BEGIN AVAILABLE DATA

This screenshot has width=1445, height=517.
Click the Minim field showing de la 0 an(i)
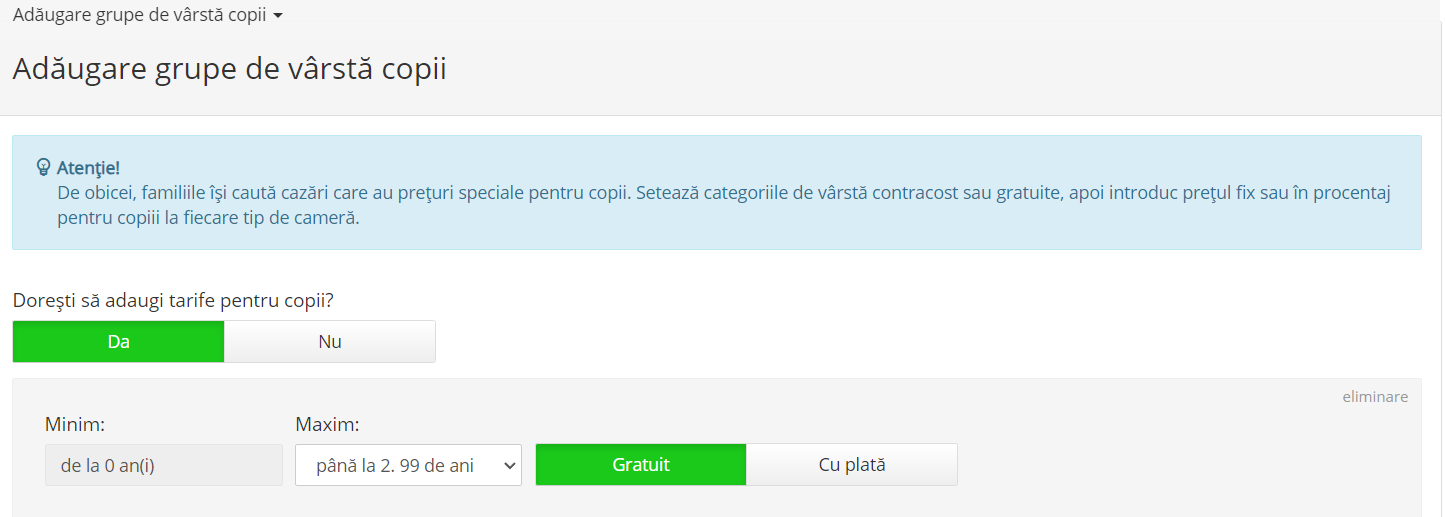pyautogui.click(x=164, y=465)
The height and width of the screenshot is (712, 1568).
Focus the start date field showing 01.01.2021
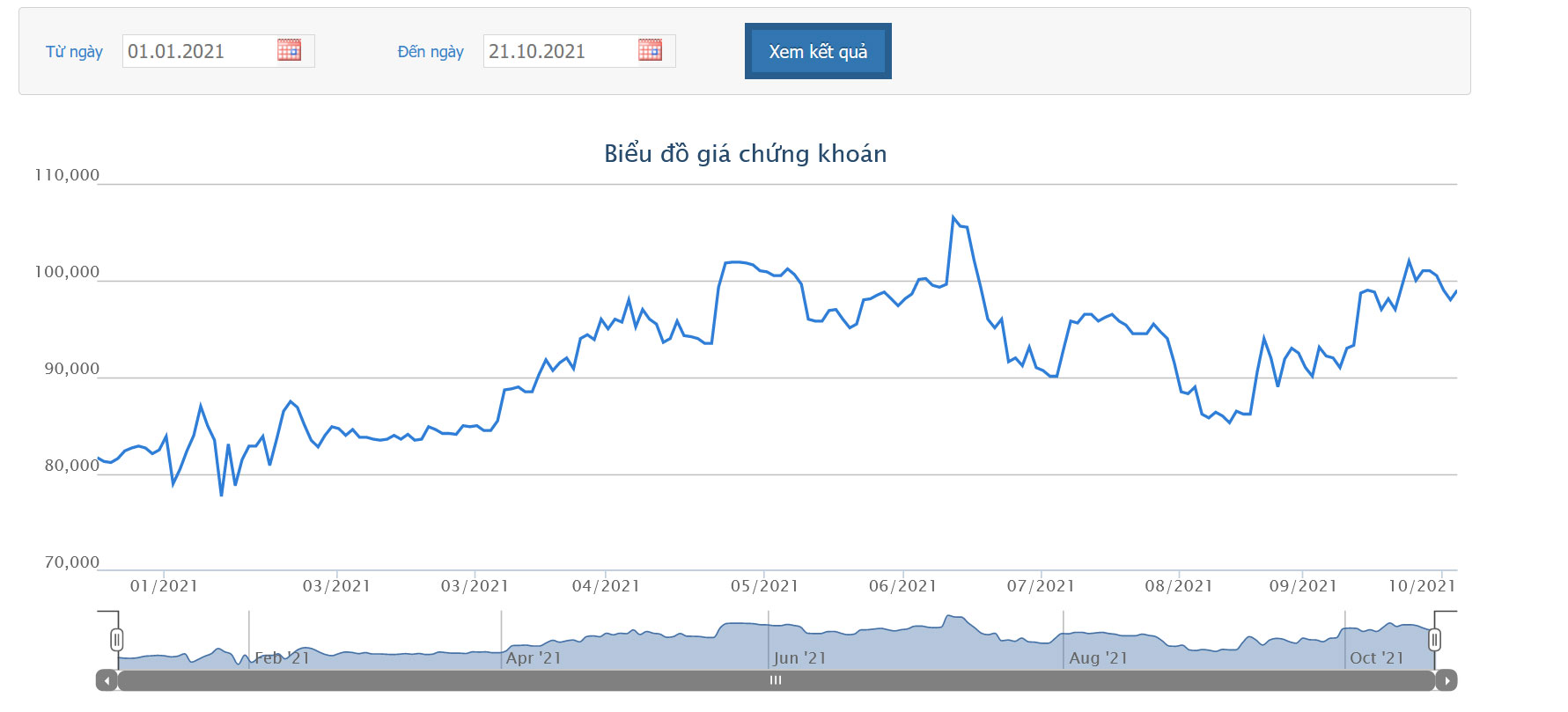click(x=198, y=51)
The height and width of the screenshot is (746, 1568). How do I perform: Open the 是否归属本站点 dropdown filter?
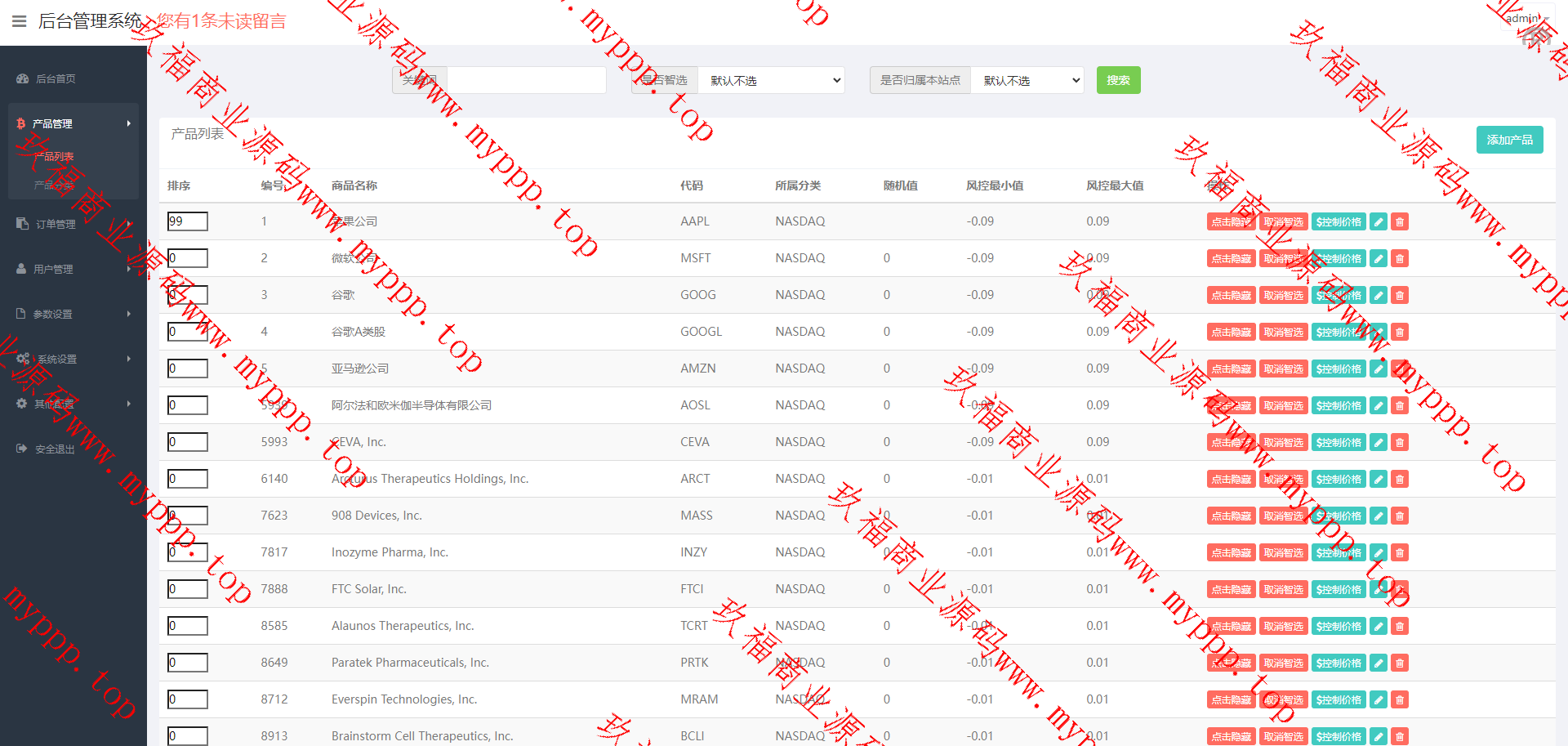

END AVAILABLE DATA

**WHAT THE TASK REQUIRES:** Show each line in the entries that holds the string "screenshot".

**WRITTEN ANSWER:**
This screenshot has width=1445, height=517.
The height and width of the screenshot is (712, 1568).
The height and width of the screenshot is (746, 1568). How do I perform: Open the 是否归属本站点 dropdown filter?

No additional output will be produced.